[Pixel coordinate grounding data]

──────────────────────────────

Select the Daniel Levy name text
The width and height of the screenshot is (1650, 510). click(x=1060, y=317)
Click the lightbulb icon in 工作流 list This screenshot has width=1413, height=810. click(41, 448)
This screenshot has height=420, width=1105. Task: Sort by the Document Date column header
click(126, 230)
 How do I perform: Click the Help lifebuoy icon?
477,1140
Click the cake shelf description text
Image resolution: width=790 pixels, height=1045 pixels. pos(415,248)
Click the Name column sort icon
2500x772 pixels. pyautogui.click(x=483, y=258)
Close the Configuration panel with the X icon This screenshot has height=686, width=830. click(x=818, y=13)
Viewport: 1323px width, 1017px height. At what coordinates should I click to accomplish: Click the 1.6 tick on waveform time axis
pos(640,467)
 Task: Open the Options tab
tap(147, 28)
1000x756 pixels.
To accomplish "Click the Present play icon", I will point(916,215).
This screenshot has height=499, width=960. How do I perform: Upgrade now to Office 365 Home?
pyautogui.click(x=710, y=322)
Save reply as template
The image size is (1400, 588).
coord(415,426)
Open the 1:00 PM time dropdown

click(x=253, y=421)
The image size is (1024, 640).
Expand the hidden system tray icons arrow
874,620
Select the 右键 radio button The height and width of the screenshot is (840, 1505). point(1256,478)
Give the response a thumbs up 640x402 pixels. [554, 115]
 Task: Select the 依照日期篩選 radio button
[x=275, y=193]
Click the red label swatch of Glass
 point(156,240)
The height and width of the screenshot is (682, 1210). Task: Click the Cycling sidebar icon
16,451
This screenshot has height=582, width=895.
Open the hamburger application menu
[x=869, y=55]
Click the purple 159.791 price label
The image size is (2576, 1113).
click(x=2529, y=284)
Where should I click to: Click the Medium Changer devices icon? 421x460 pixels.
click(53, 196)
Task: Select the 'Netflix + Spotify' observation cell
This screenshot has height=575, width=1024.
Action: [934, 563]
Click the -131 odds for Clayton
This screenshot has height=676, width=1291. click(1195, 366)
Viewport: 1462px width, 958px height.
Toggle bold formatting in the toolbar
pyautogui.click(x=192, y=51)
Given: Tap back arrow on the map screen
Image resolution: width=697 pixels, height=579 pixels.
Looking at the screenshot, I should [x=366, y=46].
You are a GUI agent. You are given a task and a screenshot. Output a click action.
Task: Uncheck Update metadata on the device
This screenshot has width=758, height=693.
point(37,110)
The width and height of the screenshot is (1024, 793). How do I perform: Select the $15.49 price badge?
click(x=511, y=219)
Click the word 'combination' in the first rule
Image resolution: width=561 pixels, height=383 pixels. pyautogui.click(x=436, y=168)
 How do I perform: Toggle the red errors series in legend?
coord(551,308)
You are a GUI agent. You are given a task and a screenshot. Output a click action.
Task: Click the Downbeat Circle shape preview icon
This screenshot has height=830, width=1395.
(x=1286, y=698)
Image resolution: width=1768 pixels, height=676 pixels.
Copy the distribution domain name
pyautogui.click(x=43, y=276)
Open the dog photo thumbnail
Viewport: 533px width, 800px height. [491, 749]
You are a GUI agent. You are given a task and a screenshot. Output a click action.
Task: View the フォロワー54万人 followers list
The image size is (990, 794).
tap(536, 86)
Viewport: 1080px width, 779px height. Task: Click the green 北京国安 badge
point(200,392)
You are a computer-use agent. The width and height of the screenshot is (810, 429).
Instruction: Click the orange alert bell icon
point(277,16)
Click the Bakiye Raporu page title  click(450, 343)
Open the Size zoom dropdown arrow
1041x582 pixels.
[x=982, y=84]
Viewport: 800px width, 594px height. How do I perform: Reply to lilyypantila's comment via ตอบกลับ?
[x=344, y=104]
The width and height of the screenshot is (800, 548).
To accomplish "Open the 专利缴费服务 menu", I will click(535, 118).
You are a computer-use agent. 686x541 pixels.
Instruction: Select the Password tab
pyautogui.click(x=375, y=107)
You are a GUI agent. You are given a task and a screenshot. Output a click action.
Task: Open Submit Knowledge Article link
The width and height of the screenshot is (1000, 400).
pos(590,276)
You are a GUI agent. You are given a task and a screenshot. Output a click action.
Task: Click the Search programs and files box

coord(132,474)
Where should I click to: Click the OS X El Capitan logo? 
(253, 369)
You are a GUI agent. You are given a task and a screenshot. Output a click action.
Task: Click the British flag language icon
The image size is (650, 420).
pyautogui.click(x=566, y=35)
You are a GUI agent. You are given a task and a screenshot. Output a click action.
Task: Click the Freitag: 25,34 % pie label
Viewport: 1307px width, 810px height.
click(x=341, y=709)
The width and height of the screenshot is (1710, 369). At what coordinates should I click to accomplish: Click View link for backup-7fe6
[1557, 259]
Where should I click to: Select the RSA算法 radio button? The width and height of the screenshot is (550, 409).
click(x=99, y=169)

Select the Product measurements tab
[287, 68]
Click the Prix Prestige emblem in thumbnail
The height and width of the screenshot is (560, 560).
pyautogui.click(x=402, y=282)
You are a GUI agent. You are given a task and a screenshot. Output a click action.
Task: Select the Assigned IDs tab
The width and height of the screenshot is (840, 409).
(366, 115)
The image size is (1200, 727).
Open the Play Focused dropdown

──────────────────────────────

**Assignment:** Print the data again exactly.

**Reply to the task:**
Select the Daniel Levy name text
The width and height of the screenshot is (1650, 510). click(x=1060, y=317)
Click the lightbulb icon in 工作流 list This screenshot has width=1413, height=810. click(41, 448)
This screenshot has height=420, width=1105. Task: Sort by the Document Date column header
click(126, 230)
 How do I perform: Click the Help lifebuoy icon?
477,1140
Click the cake shelf description text
Image resolution: width=790 pixels, height=1045 pixels. pos(415,248)
Click the Name column sort icon
2500x772 pixels. pyautogui.click(x=483, y=258)
Close the Configuration panel with the X icon This screenshot has height=686, width=830. click(x=818, y=13)
Viewport: 1323px width, 1017px height. At what coordinates should I click to accomplish: Click the 1.6 tick on waveform time axis
pos(640,467)
 Task: Open the Options tab
tap(147, 28)
1000x756 pixels.
To accomplish "Click the Present play icon", I will point(916,215).
This screenshot has height=499, width=960. How do I perform: Upgrade now to Office 365 Home?
pyautogui.click(x=710, y=322)
Save reply as template
The image size is (1400, 588).
coord(415,426)
Open the 1:00 PM time dropdown

click(x=253, y=421)
The image size is (1024, 640).
Expand the hidden system tray icons arrow
874,620
Select the 右键 radio button The height and width of the screenshot is (840, 1505). point(1256,478)
Give the response a thumbs up 640x402 pixels. [554, 115]
 Task: Select the 依照日期篩選 radio button
[x=275, y=193]
Click the red label swatch of Glass
 point(156,240)
The height and width of the screenshot is (682, 1210). Task: Click the Cycling sidebar icon
16,451
This screenshot has height=582, width=895.
Open the hamburger application menu
[x=869, y=55]
Click the purple 159.791 price label
The image size is (2576, 1113).
click(x=2529, y=284)
Where should I click to: Click the Medium Changer devices icon? 421x460 pixels.
click(53, 196)
Task: Select the 'Netflix + Spotify' observation cell
This screenshot has height=575, width=1024.
Action: [934, 563]
Click the -131 odds for Clayton
This screenshot has height=676, width=1291. click(1195, 366)
Viewport: 1462px width, 958px height.
Toggle bold formatting in the toolbar
pyautogui.click(x=192, y=51)
Given: Tap back arrow on the map screen
Image resolution: width=697 pixels, height=579 pixels.
Looking at the screenshot, I should [x=366, y=46].
You are a GUI agent. You are given a task and a screenshot. Output a click action.
Task: Uncheck Update metadata on the device
This screenshot has width=758, height=693.
point(37,110)
The width and height of the screenshot is (1024, 793). How do I perform: Select the $15.49 price badge?
click(x=511, y=219)
Click the word 'combination' in the first rule
Image resolution: width=561 pixels, height=383 pixels. pyautogui.click(x=436, y=168)
 How do I perform: Toggle the red errors series in legend?
coord(551,308)
You are a GUI agent. You are given a task and a screenshot. Output a click action.
Task: Click the Downbeat Circle shape preview icon
This screenshot has height=830, width=1395.
(x=1286, y=698)
Image resolution: width=1768 pixels, height=676 pixels.
Copy the distribution domain name
pyautogui.click(x=43, y=276)
Open the dog photo thumbnail
Viewport: 533px width, 800px height. [491, 749]
You are a GUI agent. You are given a task and a screenshot. Output a click action.
Task: View the フォロワー54万人 followers list
The image size is (990, 794).
tap(536, 86)
Viewport: 1080px width, 779px height. Task: Click the green 北京国安 badge
point(200,392)
You are a computer-use agent. The width and height of the screenshot is (810, 429).
Instruction: Click the orange alert bell icon
point(277,16)
Click the Bakiye Raporu page title  click(450, 343)
Open the Size zoom dropdown arrow
1041x582 pixels.
[x=982, y=84]
Viewport: 800px width, 594px height. How do I perform: Reply to lilyypantila's comment via ตอบกลับ?
[x=344, y=104]
The width and height of the screenshot is (800, 548).
To accomplish "Open the 专利缴费服务 menu", I will click(535, 118).
You are a computer-use agent. 686x541 pixels.
Instruction: Select the Password tab
pyautogui.click(x=375, y=107)
You are a GUI agent. You are given a task and a screenshot. Output a click action.
Task: Open Submit Knowledge Article link
The width and height of the screenshot is (1000, 400).
pos(590,276)
You are a GUI agent. You are given a task and a screenshot. Output a click action.
Task: Click the Search programs and files box

coord(132,474)
Where should I click to: Click the OS X El Capitan logo? 
(253, 369)
You are a GUI agent. You are given a task and a screenshot. Output a click action.
Task: Click the British flag language icon
The image size is (650, 420).
pyautogui.click(x=566, y=35)
You are a GUI agent. You are given a task and a screenshot. Output a click action.
Task: Click the Freitag: 25,34 % pie label
Viewport: 1307px width, 810px height.
click(x=341, y=709)
The width and height of the screenshot is (1710, 369). At what coordinates should I click to accomplish: Click View link for backup-7fe6
[1557, 259]
Where should I click to: Select the RSA算法 radio button? The width and height of the screenshot is (550, 409).
click(x=99, y=169)

Select the Product measurements tab
[287, 68]
Click the Prix Prestige emblem in thumbnail
The height and width of the screenshot is (560, 560).
pyautogui.click(x=402, y=282)
You are a GUI agent. You are given a task and a screenshot. Output a click action.
Task: Select the Assigned IDs tab
The width and height of the screenshot is (840, 409).
(366, 115)
The image size is (1200, 727).
Open the Play Focused dropdown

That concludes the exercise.